-- 取り組む課題 --
1. 洛南メソッドに関する文章によると、洛南高校陸上競技部はインターハイで何回総合優勝していますか。
2. 洛南メソッドに関する文章を、最後の文の後から書き継いでください。

-- 対象の文章 --
************
突然ですが、あなたは洛南メソッドというオンラインスクールがあるのをご存じでしょうか?
というか、その前にそもそも洛南高校陸上競技部という日本一の陸上競技部があるのをご存じでしょうか?
インターハイの総合優勝は10回、インターハイチャンピオンや国体チャンピオンも何人も輩出しており、それだけではなく日本高校記録も何回も更新している学校です。
私もその末席を汚させて頂いた者ですが、今回改めて洛南メソッドというオンラインスクールを受講してみました。
「いや、お前はいらんやろ」
というツッコミが全国から届いておりますが、事情を説明しますと、洛南メソッドで紹介されているのは、洛南高校陸上競技部短距離の冬季練習の内容です。
私は長距離に在籍しており、当時も今も長距離と短距離は別々で練習しているので、短距離が何をしていたのかは全く知りませんでしたし、短距離を指導されている柴田先生とも挨拶程度で特にご指導を受ける機会もありませんでした。
それで改めて柴田先生がどんな指導をされているのか気になったのです。
************
-- 提供エントリ --
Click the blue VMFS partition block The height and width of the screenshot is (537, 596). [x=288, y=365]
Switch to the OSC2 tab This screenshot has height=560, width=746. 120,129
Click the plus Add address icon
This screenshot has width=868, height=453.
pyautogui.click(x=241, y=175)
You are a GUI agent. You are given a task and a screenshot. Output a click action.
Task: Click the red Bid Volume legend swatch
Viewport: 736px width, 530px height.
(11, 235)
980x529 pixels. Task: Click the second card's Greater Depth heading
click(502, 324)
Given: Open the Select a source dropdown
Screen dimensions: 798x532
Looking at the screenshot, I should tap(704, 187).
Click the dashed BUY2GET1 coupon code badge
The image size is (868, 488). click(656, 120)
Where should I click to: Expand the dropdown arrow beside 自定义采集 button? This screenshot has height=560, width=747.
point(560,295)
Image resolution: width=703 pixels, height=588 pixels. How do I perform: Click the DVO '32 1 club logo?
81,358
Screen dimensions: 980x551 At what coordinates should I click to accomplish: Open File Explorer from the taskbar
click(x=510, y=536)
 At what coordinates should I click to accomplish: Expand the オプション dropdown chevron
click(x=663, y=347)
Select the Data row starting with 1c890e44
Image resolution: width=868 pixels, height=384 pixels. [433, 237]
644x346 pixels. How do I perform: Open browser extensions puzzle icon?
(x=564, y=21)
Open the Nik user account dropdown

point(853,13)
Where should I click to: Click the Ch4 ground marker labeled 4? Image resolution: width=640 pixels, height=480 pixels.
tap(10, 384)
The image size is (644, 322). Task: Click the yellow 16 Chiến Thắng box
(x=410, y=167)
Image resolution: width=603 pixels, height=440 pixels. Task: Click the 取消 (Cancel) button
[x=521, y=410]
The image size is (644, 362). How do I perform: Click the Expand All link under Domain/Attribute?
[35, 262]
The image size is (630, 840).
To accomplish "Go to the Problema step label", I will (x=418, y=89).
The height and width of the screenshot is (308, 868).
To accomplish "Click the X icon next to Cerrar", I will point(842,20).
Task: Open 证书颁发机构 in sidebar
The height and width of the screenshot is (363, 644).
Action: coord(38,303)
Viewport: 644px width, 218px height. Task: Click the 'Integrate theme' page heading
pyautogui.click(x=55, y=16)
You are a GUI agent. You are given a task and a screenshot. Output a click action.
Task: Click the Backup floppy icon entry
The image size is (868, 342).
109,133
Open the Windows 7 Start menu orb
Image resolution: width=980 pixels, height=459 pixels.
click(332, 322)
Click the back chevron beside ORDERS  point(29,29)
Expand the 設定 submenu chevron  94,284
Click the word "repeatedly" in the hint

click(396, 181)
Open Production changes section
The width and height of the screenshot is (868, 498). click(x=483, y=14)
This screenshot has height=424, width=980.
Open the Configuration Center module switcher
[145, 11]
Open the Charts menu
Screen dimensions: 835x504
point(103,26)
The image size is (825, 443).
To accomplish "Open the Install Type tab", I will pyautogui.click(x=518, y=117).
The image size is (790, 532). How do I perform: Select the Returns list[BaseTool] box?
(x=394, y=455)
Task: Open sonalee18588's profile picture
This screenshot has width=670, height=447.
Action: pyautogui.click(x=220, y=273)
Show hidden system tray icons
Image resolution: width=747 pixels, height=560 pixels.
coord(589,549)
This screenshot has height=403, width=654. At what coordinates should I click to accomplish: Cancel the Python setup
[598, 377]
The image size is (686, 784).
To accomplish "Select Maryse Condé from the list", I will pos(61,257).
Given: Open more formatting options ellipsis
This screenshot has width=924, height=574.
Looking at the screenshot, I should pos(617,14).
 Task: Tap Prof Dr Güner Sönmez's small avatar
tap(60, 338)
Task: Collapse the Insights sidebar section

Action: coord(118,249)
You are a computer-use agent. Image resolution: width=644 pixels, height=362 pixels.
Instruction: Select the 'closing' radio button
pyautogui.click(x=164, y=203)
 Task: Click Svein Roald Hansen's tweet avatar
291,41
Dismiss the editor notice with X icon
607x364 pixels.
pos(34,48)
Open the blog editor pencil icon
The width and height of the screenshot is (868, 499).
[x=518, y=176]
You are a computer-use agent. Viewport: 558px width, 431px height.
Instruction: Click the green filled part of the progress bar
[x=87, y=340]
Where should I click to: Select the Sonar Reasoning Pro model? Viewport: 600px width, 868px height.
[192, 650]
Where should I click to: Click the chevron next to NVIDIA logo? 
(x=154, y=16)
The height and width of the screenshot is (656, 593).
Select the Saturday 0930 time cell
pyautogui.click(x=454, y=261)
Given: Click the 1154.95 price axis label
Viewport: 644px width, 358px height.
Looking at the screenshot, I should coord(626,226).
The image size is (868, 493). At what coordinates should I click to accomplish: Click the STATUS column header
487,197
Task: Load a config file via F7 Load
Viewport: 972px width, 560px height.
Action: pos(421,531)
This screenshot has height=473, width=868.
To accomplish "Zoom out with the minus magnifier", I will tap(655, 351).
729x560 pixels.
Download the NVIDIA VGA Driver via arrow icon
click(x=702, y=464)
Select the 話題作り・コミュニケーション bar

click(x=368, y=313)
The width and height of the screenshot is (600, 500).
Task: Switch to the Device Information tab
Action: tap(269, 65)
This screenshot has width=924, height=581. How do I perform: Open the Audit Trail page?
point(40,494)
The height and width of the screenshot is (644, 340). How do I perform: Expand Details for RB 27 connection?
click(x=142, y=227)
************
-- 本演習の解答 --
1. 10回です。

2.
ちなみにですが、在学中は柴田先生から指導を受ける機会はありませんでしたが、柴田先生から卒業後に以下のような話をしていただいたことがあります。
「最近はつま先接地、つま先接地というけれど、初めからつま先で接地することを意識していたら、大きな筋肉は使えない。かかと、最悪でも足裏全体で接地する意識を持ってもスピードに乗ってきたら勝手にかかとは浮いてつま先接地になる、その時に大きな筋肉群を使うことが出来るようになり、鍛えるべき筋肉が鍛えられるようになる。初めから、つま先で接地することを意識していたら、ふくらはぎなどの小さな筋肉群しか使えないし、そこしか使わないとトレーニングをしてもハムストリングスや大殿筋などの大きな筋肉群が鍛えられない」
私は生まれてこのかた中長距離走においてはずっとかかと接地でしたが、1500mのラストスパートなどの速度が上がる局面においては勝手にかかとが浮いてつま先接地になりました。そして、普段はかかとからついた方が楽に走れます。1キロ3分ペースとかであればかかと接地の方が全然楽に走れます。
経験的に、基本はかかと接地でスピードが上がると、足裏全体の接地やつま先接地に勝手になるということを知ってはいたのですが、短距離でもそうだというのは知らなかったので、ものすごく勉強になったのです。
また、別の話では力を鉛直方向に出すということを話されていました。これはどういうことかというとスピードに乗ると勝手に水平方向の力は働くので、意識的には真上に飛ぶようなイメージでちょうど良いという話もしてくださいました。
スポーツというのは感覚と実際の動作の間にずれが生じます。このずれを理解していないと正しく体を動かすことは出来ないのです。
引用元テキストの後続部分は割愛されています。